## [Trecho]
A metodologia escolhida por imposicao do proprio objeto sera a utilizacao de uma pesquisa teorica, assim entendida aquela que nao se confunde com a mera especulacao abstrata, mas, pelo contrario, ocupa-se de compreender a realidade--no caso, a conformacao do Estado brasileiro e seus efeitos sobre a cidadania--atraves de categorias intelectuais (DEMO, 1982). Para tanto, utilizou-se tecnica de revisao bibliografica, evidenciando, sobretudo, os conceitos de cidadania (BALIBAR, 2013), neoliberalismo (HARVEY, 2013), confluencia perversa (DAGNINO, 2004) e neodesenvolvimentismo (PFEIFER, 2014). Alem disso, foi utilizada tambem a analise legislativa para exame das transformacoes constitucionais atinentes ao objeto.

Assim, a investigacao ira iniciar-se com uma digressao sobre a relacao entre democracia e cidadania, a partir das ideias de Balibar (2013) e Wood (2003) com objetivo de oferecer sustentabilidade teorica a analise empreendida no item subsequente, em que sera vista a disputa do significado da cidadania que se instaurou a partir da confluencia perversa entre a cidadania nascente com a redemocratizacao e o influxo neoliberal (DAGNINO, 2004).

Em seguida, para demonstrar a adequacao juridica do Estado brasileiro as ideias neoliberais sera analisado o ciclo de emendas constitucionais da decada de 1990, tendo em vista que se relacionam diretamente a assuntos centrais desse ideario, quais sejam monopolios, nacionalismo, gestao da administracao publica e direitos sociais, no caso, previdencia social. Essa analise e necessaria para demonstrar o uso do Direito, especialmente na esfera constitucional, para legitimar a insercao do pais no contexto neoliberal.

## [Dados brutos]
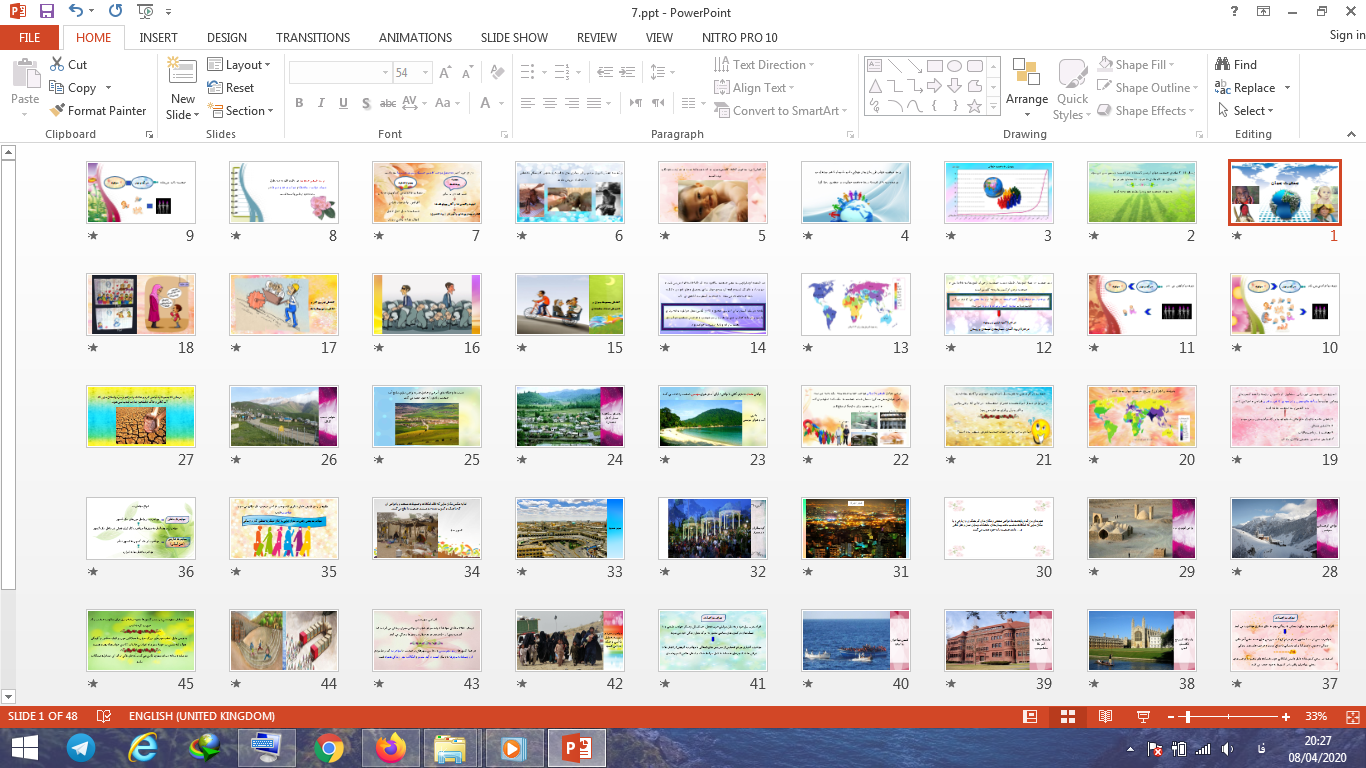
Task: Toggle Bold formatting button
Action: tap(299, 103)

---

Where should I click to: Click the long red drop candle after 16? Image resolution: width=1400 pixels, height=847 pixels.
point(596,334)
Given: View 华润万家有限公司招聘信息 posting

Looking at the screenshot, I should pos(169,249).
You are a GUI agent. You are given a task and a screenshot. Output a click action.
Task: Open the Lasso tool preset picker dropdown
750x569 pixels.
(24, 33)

## [Exercício]
Continue o trecho sobre o Estado brasileiro, a cidadania e o neoliberalismo a partir do ponto em que ele termina. As linhas formam um material à parte, independente do trecho.

## [Resultado do exercício]
Finalmente, chega-se a analise do modelo defendido pelo atual governo, o neodesenvimentismo, ocasiao na qual essa categoria, apos devidamente examinada sera aproximada do ideario neoliberal. Aqui o conceito de cidadania sera utilizado como ferramenta para demonstrar atraves da analise da disputa de sentido acerca ideia da cidadania social na atualidade--a semelhanca dos modelos neoliberal e neodesenvolvimentista. Para tanto, sera examinada a concepcao de politicas sociais neodesenvolvimentistas e a forma como elas contribuem para o esvaziamento do exercicio da cidadania no Brasil.

1. Cidadania e democracia: uma relacao paradoxal

A relacao entre cidadania e democracia nada tem de natural, pelo contrario, foi historicamente construida, dessa forma nao ha coincidencia entre os termos, mas, ao reverso, a democracia "vuele problematica la institucion de la cidadania" (BALIBAR, 2013, p. 8). A partir disso, Balibar (2013) busca demonstrar uma relacao dialetica entre cidadania e democracia, na qual a cidadania e um motor que movimenta a propria instituicao politica. Assim, nesse autor, a cidadania democratica e sempre a expressao de um conflito permanente. Por outro lado, em um contexto capitalista, a democracia emerge sempre como um projeto limitado, no qual a igualdade formal dos direitos, incluido aqui o gozo passivo de direitos, convive com a desigualdade material (WOOD, 2003).

No seculo XX, a incorporacao dos direitos sociais a cidadania traz toda uma serie de novas contradicoes, que se fazem sentir, ainda que de formas diferentes, em todas as partes do mundo, em que o capitalismo contribui para aprofundar desigualdades (BALIBAR, 2013). Essas contradicoes serao vislumbradas no Brasil a partir da Constituicao de 1988, que consagra no pais justamente essa incorporacao de direitos sociais. Cumpre, por outro lado, esclarecer primeiro que a cidadania social "representa uma abordagem tematica da justica social pelo vies das desigualdades e pelos mecanismos de seguridade social, revelando toda uma tradicao de lutas e...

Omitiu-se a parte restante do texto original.